Listed records
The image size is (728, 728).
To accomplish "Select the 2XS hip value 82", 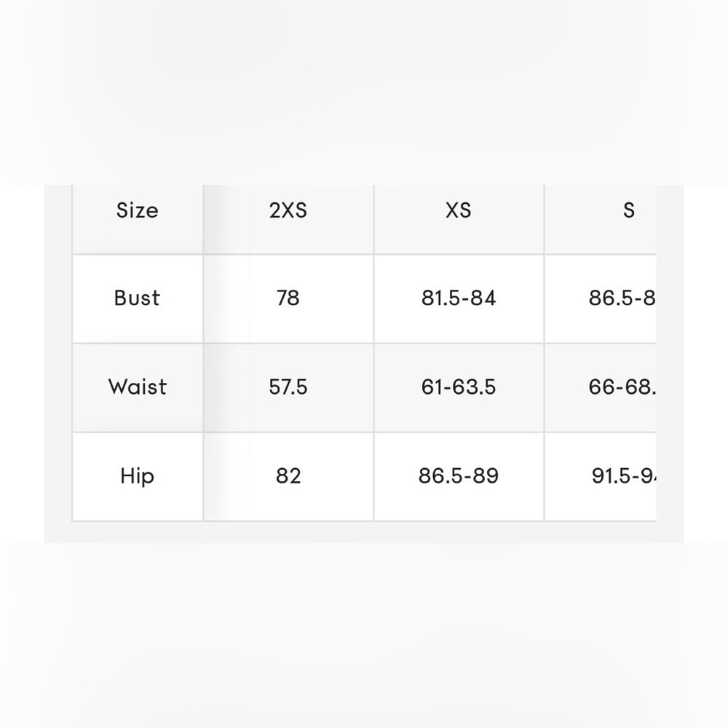I will [x=288, y=476].
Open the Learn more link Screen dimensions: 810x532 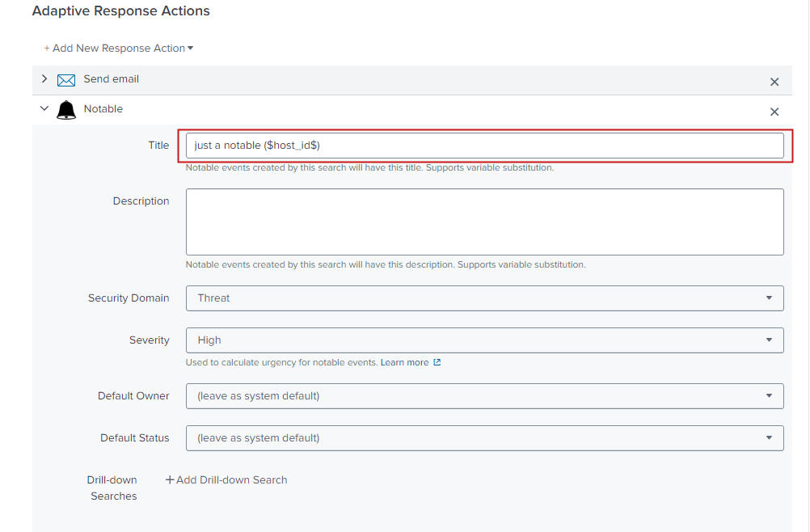click(407, 362)
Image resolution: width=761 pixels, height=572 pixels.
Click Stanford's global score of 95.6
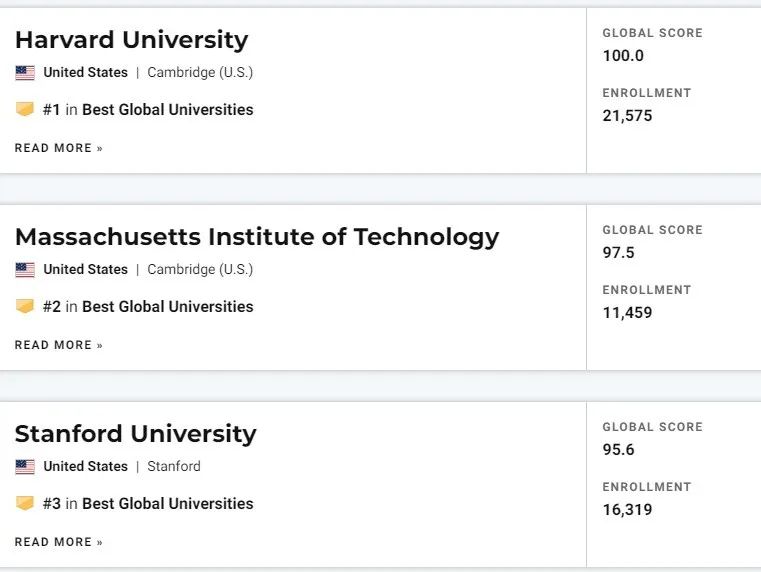coord(618,450)
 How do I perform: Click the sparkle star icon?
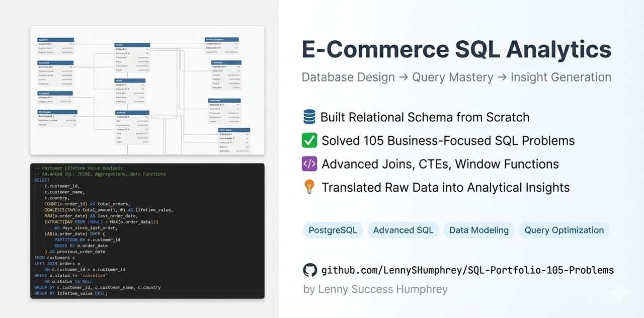pyautogui.click(x=619, y=293)
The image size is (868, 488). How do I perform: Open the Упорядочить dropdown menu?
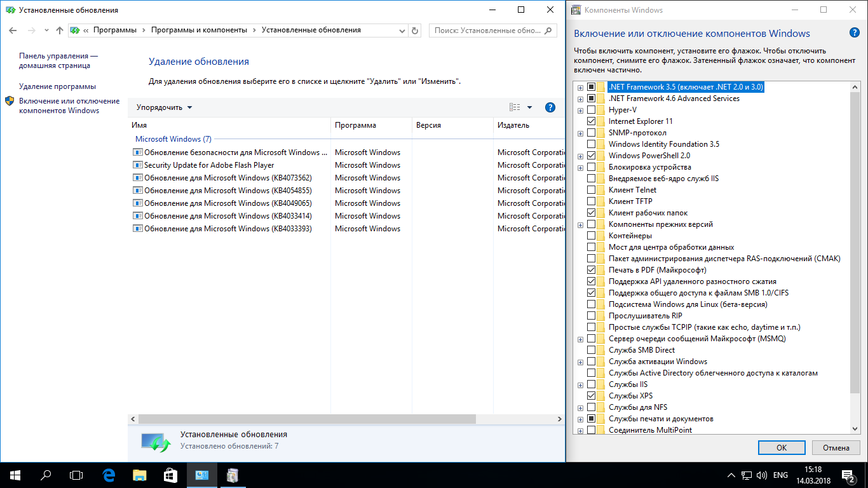tap(164, 107)

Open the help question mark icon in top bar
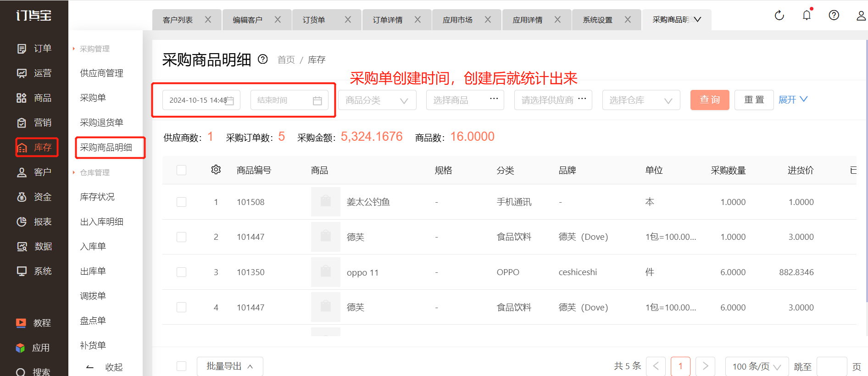[x=834, y=16]
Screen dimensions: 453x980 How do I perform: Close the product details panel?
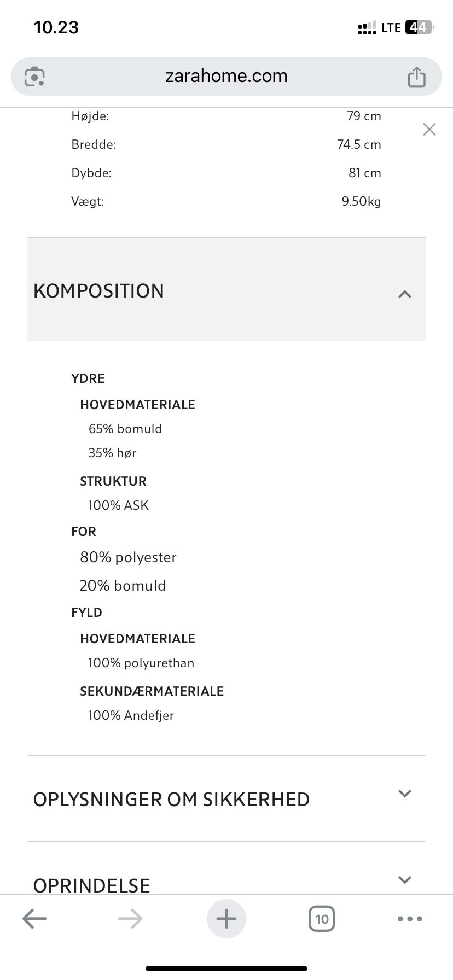[429, 129]
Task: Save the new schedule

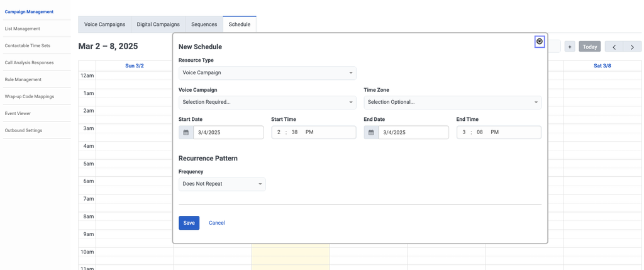Action: 189,223
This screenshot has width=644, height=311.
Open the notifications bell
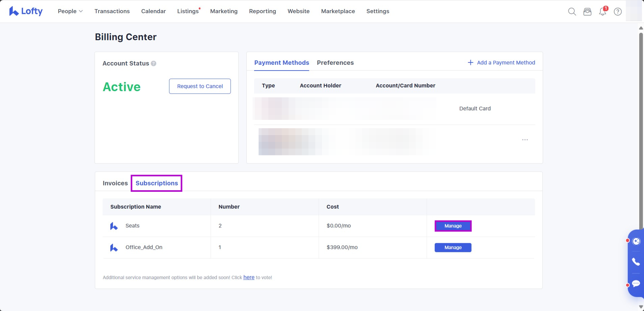(x=602, y=11)
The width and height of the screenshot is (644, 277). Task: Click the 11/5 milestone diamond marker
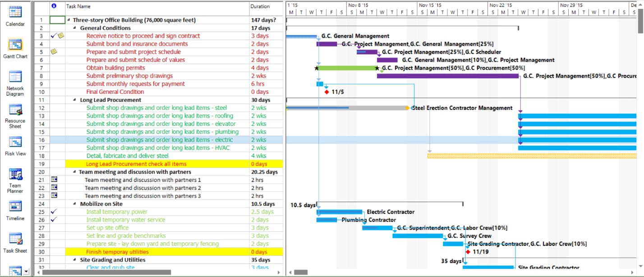(327, 92)
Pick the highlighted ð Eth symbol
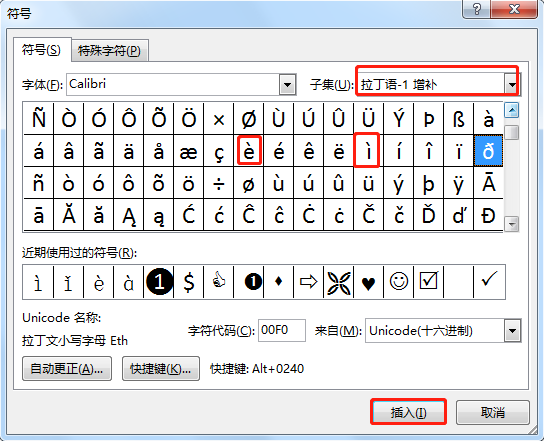 click(488, 151)
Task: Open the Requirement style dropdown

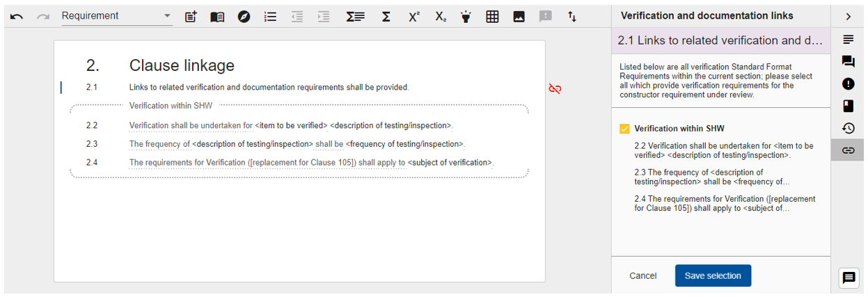Action: [116, 16]
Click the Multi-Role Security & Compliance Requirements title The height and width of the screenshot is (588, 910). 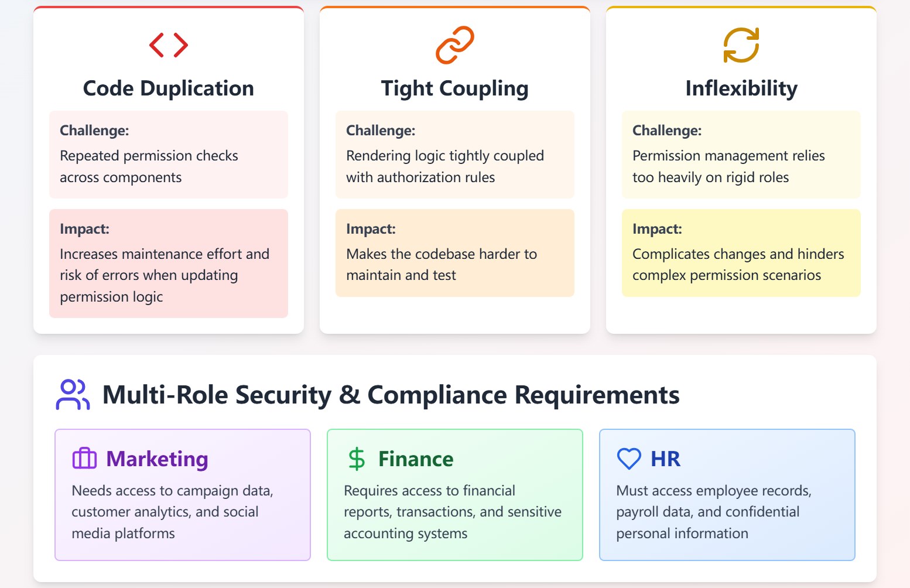point(391,395)
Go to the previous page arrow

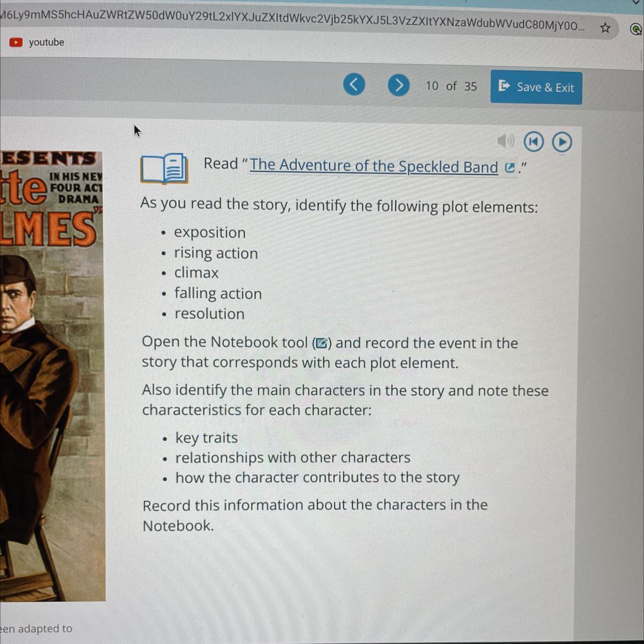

Problem description
Going by the data above, the answer is exactly the lines from the one holding "Open the help question mark icon in top bar" to the one holding "This screenshot has width=644, height=311.", both kept, with the pictures left out.

Response
Open the help question mark icon in top bar
[x=834, y=16]
Screen dimensions: 453x980 How do I perform: Close the product details panel?
[429, 129]
Task: Save the new schedule

Action: 189,223
This screenshot has width=644, height=311.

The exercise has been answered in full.